Women in Poland are staging an all-out strike over the government's proposal for a total ban on abortion, forcing some Polish businesses to close.
Anti-government, pro-choice demonstrations are also taking place across the country, with many women dressed in black as a sign of mourning for their reproductive rights.
The strike, aimed at bringing Poland's economy to a standstill, is inspired by a mass walkout by Icelandic women in 1975. Women refused to work, cook or look after their children for a day, in a movement that transformed the way women were seen in Iceland and put the country at the forefront of the fight for equality.
Women in other countries are expected to protest in solidarity against the proposed ban on abortion, which would make Poland one of the most restrictive countries in Europe when it comes to access to terminations.
What will the ban the proposed ban entail?

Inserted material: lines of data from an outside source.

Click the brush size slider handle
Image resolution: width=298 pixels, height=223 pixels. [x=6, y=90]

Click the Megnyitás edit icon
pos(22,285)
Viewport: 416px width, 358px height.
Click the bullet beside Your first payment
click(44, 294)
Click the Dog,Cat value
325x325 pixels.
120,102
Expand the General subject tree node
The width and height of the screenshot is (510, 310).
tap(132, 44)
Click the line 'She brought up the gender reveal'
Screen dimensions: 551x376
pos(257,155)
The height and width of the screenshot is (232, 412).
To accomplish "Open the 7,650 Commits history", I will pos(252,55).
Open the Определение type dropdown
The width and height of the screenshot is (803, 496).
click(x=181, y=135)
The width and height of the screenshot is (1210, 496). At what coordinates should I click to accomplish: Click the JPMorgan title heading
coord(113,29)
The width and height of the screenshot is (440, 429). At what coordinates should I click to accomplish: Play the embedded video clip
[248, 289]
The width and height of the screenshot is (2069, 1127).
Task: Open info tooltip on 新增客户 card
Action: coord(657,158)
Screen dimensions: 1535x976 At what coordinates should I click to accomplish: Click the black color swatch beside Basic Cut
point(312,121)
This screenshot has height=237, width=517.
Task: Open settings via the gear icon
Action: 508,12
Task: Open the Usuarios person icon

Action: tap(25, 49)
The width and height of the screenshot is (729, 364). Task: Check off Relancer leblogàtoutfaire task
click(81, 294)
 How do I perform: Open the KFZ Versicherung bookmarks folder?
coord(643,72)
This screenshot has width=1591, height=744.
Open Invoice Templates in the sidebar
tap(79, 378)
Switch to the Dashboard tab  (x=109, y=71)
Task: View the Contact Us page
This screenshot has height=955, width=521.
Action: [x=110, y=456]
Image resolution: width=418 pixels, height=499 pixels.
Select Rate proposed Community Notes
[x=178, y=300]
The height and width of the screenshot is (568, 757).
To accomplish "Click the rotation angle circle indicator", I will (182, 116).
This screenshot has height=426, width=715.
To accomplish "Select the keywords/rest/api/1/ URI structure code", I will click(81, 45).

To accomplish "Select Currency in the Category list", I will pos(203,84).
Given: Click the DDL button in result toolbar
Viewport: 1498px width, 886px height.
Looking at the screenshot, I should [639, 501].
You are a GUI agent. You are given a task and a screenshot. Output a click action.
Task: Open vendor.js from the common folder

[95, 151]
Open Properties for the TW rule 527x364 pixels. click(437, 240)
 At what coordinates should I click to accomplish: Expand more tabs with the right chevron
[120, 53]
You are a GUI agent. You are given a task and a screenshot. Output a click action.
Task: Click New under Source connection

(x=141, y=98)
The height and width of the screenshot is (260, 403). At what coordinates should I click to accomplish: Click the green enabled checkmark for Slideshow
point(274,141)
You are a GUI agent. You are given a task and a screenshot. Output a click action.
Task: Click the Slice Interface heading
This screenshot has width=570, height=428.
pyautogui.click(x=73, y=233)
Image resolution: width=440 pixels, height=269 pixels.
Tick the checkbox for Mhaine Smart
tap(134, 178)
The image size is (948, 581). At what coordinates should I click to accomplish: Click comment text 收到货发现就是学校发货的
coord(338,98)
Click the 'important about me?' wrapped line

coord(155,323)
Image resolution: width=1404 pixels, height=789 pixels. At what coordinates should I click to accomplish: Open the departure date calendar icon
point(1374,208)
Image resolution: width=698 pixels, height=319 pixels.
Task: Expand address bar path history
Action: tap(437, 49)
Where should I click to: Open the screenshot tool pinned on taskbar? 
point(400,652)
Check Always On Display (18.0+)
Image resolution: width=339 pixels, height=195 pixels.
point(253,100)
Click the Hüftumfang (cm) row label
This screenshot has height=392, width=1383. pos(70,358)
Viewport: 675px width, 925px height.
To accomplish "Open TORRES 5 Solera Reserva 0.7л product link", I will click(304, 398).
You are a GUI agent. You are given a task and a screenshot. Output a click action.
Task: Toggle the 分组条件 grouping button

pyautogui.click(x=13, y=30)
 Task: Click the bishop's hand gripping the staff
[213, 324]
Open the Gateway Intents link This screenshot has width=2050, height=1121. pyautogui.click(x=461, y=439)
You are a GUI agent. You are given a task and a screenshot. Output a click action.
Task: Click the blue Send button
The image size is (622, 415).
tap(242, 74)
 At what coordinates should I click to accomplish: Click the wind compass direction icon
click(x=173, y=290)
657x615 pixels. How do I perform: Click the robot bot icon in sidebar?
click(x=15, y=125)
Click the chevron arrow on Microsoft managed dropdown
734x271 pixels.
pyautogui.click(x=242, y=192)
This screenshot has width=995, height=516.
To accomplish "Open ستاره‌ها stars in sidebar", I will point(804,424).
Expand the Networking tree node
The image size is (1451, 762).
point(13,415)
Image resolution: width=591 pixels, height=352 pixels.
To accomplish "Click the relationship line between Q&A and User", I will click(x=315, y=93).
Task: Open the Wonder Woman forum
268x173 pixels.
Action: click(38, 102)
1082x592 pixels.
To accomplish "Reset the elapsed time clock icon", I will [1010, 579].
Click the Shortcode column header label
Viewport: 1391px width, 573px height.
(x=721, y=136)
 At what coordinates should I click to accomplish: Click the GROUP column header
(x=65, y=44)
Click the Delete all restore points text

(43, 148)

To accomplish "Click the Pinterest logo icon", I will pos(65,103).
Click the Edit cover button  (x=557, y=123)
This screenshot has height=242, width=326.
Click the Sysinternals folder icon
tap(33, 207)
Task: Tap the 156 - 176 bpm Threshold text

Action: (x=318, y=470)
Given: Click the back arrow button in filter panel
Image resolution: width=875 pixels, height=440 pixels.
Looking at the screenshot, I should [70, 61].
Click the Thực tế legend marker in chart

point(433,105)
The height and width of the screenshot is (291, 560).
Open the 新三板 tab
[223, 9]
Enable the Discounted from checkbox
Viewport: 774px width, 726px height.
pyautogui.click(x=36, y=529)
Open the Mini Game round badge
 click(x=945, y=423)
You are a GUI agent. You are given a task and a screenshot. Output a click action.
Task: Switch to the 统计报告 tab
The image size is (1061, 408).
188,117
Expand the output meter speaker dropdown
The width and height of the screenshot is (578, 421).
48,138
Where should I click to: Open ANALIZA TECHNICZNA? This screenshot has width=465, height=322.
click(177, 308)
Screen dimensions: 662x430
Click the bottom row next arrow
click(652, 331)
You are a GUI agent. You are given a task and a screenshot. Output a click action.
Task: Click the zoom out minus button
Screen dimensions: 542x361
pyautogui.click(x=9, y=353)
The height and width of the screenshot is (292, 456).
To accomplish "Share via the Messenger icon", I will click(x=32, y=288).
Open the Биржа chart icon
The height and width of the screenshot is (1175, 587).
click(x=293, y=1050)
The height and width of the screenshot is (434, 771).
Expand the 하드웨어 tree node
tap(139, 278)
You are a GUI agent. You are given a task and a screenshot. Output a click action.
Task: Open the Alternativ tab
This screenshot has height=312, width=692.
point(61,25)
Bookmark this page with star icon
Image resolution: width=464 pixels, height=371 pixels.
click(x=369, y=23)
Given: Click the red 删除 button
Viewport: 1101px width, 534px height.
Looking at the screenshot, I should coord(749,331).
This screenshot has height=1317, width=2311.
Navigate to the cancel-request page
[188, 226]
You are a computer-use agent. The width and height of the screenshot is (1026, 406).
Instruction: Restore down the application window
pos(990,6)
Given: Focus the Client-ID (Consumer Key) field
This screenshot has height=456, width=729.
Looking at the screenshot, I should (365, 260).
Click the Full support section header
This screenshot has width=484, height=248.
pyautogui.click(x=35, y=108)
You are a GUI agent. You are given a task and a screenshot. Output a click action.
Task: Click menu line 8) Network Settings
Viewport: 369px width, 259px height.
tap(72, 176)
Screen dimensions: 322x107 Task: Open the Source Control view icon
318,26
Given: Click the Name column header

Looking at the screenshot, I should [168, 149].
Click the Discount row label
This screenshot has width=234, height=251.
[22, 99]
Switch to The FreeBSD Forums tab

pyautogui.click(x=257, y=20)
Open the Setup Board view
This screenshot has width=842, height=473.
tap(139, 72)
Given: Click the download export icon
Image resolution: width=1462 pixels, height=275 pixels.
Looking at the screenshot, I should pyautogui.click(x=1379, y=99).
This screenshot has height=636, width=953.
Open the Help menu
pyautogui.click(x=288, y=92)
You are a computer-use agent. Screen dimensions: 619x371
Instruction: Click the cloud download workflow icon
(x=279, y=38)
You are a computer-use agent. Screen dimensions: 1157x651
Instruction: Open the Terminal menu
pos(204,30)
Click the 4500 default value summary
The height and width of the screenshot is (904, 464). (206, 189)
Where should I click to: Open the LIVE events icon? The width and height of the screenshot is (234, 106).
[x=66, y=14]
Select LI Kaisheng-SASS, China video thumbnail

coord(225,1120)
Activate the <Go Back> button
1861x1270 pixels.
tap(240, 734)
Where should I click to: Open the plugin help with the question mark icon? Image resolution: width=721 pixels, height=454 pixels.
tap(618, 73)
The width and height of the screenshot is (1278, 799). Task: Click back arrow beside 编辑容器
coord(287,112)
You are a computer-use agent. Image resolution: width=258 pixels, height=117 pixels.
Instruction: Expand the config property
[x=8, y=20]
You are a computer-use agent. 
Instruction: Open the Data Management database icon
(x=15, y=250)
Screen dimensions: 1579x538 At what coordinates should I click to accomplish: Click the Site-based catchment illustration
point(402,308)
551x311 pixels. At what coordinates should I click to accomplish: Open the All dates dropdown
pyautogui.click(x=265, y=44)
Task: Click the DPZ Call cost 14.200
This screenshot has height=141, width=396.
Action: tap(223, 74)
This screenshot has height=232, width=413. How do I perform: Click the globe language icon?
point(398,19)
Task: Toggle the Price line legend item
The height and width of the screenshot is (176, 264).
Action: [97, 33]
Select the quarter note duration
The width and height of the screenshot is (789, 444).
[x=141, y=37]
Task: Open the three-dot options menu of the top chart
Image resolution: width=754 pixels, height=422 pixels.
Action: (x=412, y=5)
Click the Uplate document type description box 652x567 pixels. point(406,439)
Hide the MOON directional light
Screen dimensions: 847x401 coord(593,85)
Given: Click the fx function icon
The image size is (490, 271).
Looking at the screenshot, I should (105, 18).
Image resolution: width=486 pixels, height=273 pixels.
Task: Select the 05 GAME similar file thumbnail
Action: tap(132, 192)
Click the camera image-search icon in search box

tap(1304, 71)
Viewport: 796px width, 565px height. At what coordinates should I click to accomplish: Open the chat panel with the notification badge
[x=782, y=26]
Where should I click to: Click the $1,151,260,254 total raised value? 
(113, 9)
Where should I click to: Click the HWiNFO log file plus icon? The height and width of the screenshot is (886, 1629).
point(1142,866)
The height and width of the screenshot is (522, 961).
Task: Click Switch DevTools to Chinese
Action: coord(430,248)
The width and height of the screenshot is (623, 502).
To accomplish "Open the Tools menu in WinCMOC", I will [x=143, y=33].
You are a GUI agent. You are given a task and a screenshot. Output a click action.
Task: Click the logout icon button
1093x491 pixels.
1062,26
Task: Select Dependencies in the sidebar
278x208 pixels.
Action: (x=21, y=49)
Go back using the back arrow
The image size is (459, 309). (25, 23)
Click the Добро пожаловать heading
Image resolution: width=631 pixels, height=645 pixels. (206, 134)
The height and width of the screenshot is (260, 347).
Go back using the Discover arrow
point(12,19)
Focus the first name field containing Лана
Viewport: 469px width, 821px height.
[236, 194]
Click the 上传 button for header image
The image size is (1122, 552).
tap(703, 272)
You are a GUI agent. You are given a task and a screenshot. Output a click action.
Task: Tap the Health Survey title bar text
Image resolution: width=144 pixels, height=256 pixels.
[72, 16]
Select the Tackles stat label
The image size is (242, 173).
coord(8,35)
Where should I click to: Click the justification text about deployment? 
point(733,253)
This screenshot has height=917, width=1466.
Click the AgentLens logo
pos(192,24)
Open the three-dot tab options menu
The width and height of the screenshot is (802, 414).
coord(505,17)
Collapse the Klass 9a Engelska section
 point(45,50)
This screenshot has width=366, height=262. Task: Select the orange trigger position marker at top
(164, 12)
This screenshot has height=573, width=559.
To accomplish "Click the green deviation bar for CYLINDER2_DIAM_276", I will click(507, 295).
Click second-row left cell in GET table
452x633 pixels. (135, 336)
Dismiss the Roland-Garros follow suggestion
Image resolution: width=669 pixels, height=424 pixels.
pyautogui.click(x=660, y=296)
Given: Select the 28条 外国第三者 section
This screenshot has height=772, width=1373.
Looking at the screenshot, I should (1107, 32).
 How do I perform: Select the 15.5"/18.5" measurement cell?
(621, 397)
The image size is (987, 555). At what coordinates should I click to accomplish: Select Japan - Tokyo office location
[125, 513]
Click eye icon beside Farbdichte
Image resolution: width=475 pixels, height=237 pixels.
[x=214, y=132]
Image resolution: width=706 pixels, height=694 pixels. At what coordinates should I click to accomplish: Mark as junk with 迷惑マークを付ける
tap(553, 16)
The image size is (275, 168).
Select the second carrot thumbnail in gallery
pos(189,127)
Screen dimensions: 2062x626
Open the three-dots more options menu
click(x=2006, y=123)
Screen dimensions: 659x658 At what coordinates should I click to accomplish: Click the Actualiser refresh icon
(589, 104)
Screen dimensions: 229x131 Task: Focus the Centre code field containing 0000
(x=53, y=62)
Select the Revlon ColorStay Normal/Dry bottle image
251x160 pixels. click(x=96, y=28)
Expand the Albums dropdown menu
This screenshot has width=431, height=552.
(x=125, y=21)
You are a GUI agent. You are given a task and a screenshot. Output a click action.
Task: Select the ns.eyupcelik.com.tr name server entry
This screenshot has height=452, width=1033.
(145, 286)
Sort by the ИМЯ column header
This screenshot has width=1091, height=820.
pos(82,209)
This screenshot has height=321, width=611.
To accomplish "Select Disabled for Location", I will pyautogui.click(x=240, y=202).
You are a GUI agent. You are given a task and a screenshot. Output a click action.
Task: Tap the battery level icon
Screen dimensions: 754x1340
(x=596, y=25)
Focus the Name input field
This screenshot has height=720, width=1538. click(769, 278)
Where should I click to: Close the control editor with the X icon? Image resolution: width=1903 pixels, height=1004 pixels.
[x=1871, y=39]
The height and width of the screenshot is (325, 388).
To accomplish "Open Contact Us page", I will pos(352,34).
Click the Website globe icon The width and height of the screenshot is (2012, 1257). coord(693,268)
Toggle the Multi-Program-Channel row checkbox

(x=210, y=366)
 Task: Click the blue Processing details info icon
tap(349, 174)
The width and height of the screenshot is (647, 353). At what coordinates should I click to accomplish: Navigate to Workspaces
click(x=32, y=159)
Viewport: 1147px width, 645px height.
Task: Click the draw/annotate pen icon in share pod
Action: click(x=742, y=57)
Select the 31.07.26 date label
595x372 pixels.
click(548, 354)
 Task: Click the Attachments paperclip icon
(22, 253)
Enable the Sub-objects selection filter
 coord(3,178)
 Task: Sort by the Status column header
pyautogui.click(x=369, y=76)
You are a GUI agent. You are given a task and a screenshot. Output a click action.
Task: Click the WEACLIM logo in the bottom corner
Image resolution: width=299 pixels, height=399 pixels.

Since 1993, the former Soviet satellite has had one of the most prohibitive abortion laws in Europe. A woman can only have an abortion if the life of the mother or foetus is in danger, in cases of grave foetal defect, or when the pregnancy occurred as a result of rape or incest – and only within the first 12 weeks of pregnancy.
With the support of the Roman Catholic Church in Poland, the ruling conservative Law and Justice Party (Prawo i Sprawiedliwosc, PiS) wants to pass a bill that would only allow a woman to have an abortion if her life was "directly threatened". The ban was proposed by the Stop Abortion coalition, which introduced the so-called "citizen's initiative" in parliament.
If it passes, women who have an abortion could face up to five years in prison. Doctors who assist with terminations could also be liable for prosecution and prison. Human rights groups have warned a woman who suffers a miscarriage could risk being charged on suspicion of abortion.
Critics have warned the proposed law would create a two-tier system of access to terminations, in which only the wealthy can travel abroad for an abortion. This is already the case in Ireland, where abortion is only legal if a pregnant woman's life is at risk. Without the funds to travel, poorer women or underage girls who are unable to travel are forced to have unwanted children or seek dangerous alternatives.
How many abortions take place in Poland?
The current law has not stopped women in Poland from seeking abortions and between 1,000 and 2,000 legal terminations take place each year. Women's rights groups estimate up to 150,000 women have illegal terminations or seek abortions abroad, in countries including Germany, the Czech Republic and Slovakia.
What is public opinion?
According to a survey carried out in May by CBOS, a state-controlled polling agency, the majority of Poles do not support a total ban on abortion. Some 84% of respondents stated abortion should be permitted if a woman's life is in danger by the pregnancy, with 74% declaring abortion should be allowed if the mother was raped.
Is religion a factor?
Yes. The Law and Justice Party has a close relationship with the Catholic church, which exerts a strong influence over Poland as around 87% of the population declare themselves Catholic. Supporters of the party, many of whom are religious, see PiS as defenders of traditional and nationalistic values.
Surveys have found the number of Polish Catholics is in decline, however. In the decade leading up to 2014, the number attending Sunday mass fell by two million.
What is the history of abortion in Poland?
Under Communist rule, terminations were widely available. Abortion was made legal in 1956 for women experiencing "difficult living conditions", which essentially meant the procedure was available freely by the 1960s. Because of the lack of contraception, however, this meant many women had to rely on abortion as their main method of preventing pregnancy.
After the fall of the iron curtain in Poland, the government banned abortion except in cases where the life of the mother was at risk. The current law was enacted in 1993.